The email arrives at Christmas. It is a time of year when the sun disappears quickly in the evenings and steely rain falls like sheets against the cobbles of the old Portuguese city. ECM workers Matt and Louise George are caught by surprise. The photo is grainy and the information sparse. Would they fly from Coimbra, Portugal, to Sophia, Bulgaria? Could they meet this little two-year-old boy in the orphanage? Would he become their son? Could they give him a future?
Fast forward to autumn, 2018, Sydney, Australia. Four- year-old Calvin plays in the cool water of his paddling pool with his loving older sister, Anabella, aged nine. When he hears the kookaburras laugh in the gumtrees overhead, he pretends to be a monkey as he thinks that’s what he’s hearing. He is getting used to the hot summers and the strange animals. He enjoys going to the park and tasting his first mango.
Calvin, (an anglised version of his Bulgarian name Kaloyan, or Kal for short) is of Romany (gypsy) heritage. He lived in a State-run orphanage in Stara Zagora, a town near the Turkish border, from birth. The Georges named their adopted son after the great Reformation theologian John Calvin, whose writings inspired much of the current Presbyterian church doctrine.
“He has a Heavenly Father who has rescued him
... and placed him in a family who loves him”
“It’s hard to believe it was only in 2016 that we were in Bulgaria, committing ourselves to a little boy who didn’t know us, speak our language or trust us,” Louise says.
The Georges entered the adoption program during their 12 years as missionaries in Portugal because they were convicted by their own adoption through Jesus as sons and daughters of the living God. The legal adoption was difficult, and much prayer accompanied the lengthy process that involved three countries.
“The legal adoption process is the context for a relationship that has grown since then,” explains Matt, who is now ECM Director of Australia and New Zealand.
“Little Cal has been transformed. He now speaks (he used to be silent), is almost twice his body weight (from 9 to 17kg), doesn’t eat meals like this one might be his last and is able to concentrate on a toy he likes for 30 minutes rather than 30 seconds.
“Most of all we give thanks that he now knows he has a home and family,” Matt says.
“He has confidence in our presence to make his needs known.”
Milestones are celebrated to acknowledge the formation of the new family unit. On the one-year anniversary of Calvin’s adoption, the Georges celebrated by making his favourite cake and buying chips and Greek salad, which is what Matt, Louise and Anabella ate for most of the week they were in Bulgaria when they picked Calvin up from the orphanage.
However, it hasn’t been all plain sailing since. Calvin’s traumatic first few years have left a mark and the Georges are supported by a government social worker, speech therapist and a child psychologist. They are also very thankful for the support of family and friends.
“It can get very overwhelming at times,” Louise shares. “However, thankfully, we are not Cal’s saviour and healer.
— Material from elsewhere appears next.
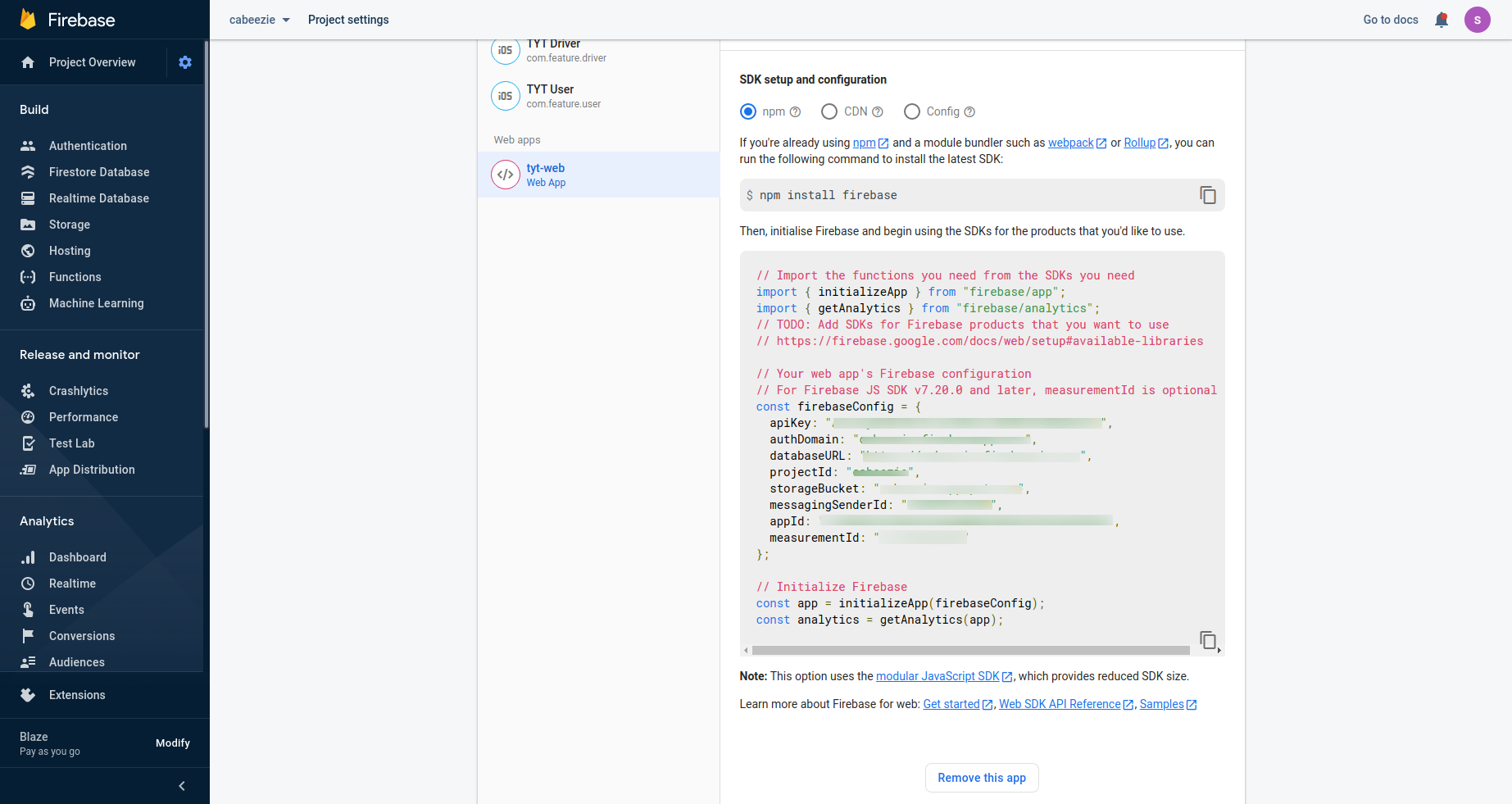
Task: Select the npm radio option
Action: tap(747, 111)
He has a Heavenly Father who was with him from the very beginning, saw his pain, rescued him out of a dark place and placed him in a family who loves him and will never leave him. It’s what God does for us, in Jesus.”
Matt and Louise draw encouragement from the gospel truth that God has transformed us and continues to do so by his definitive adoptive act.
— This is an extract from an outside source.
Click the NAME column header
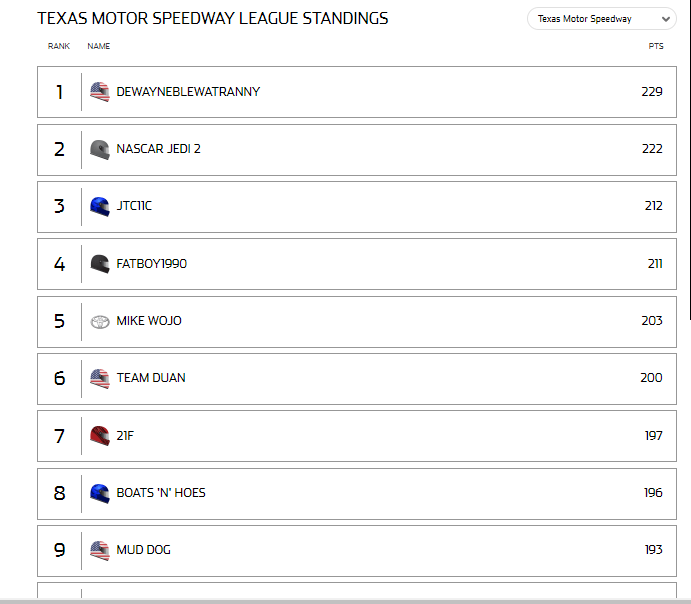This screenshot has width=691, height=604. 99,46
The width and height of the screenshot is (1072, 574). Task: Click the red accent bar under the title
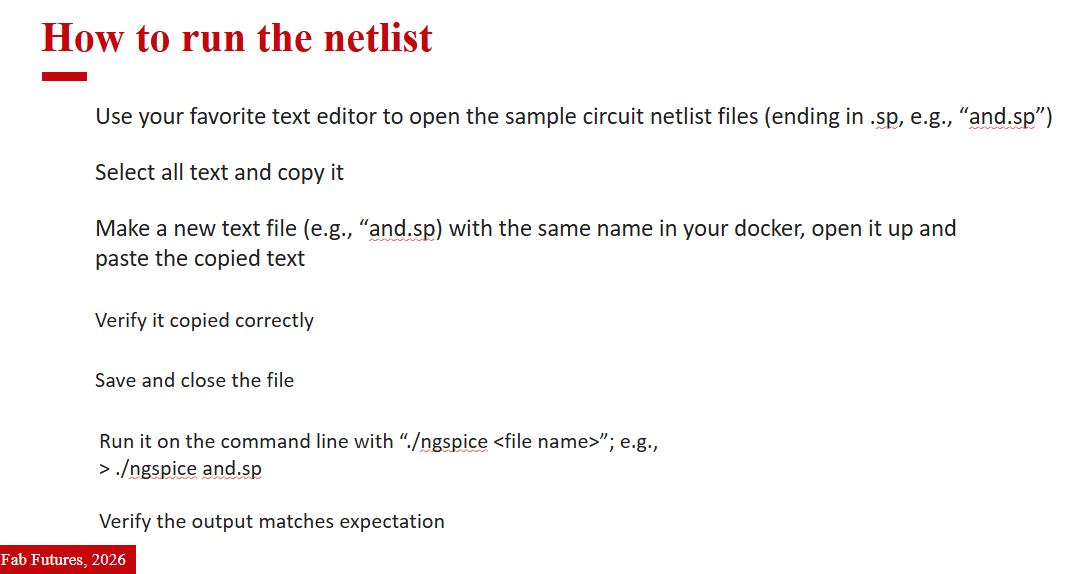coord(64,76)
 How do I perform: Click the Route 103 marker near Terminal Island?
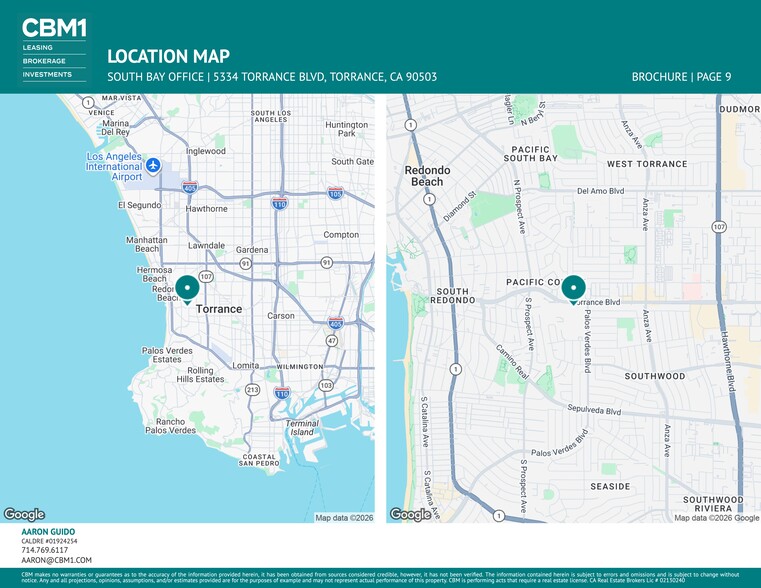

“From our own adoption as Christians, we become more like his son and as we pray in Jesus’ name, we share in the fruitful prayer life of the Son,” Louise says. “It’s incredible that the Father hears us as he hears his own dear Son.”
As theologian John Piper puts it, “The deepest and strongest foundation of adoption is located not in the act of humans adopting humans, but in God adopting humans. And this act is not part of his ordinary providence in the world; it is at the heart of the gospel.”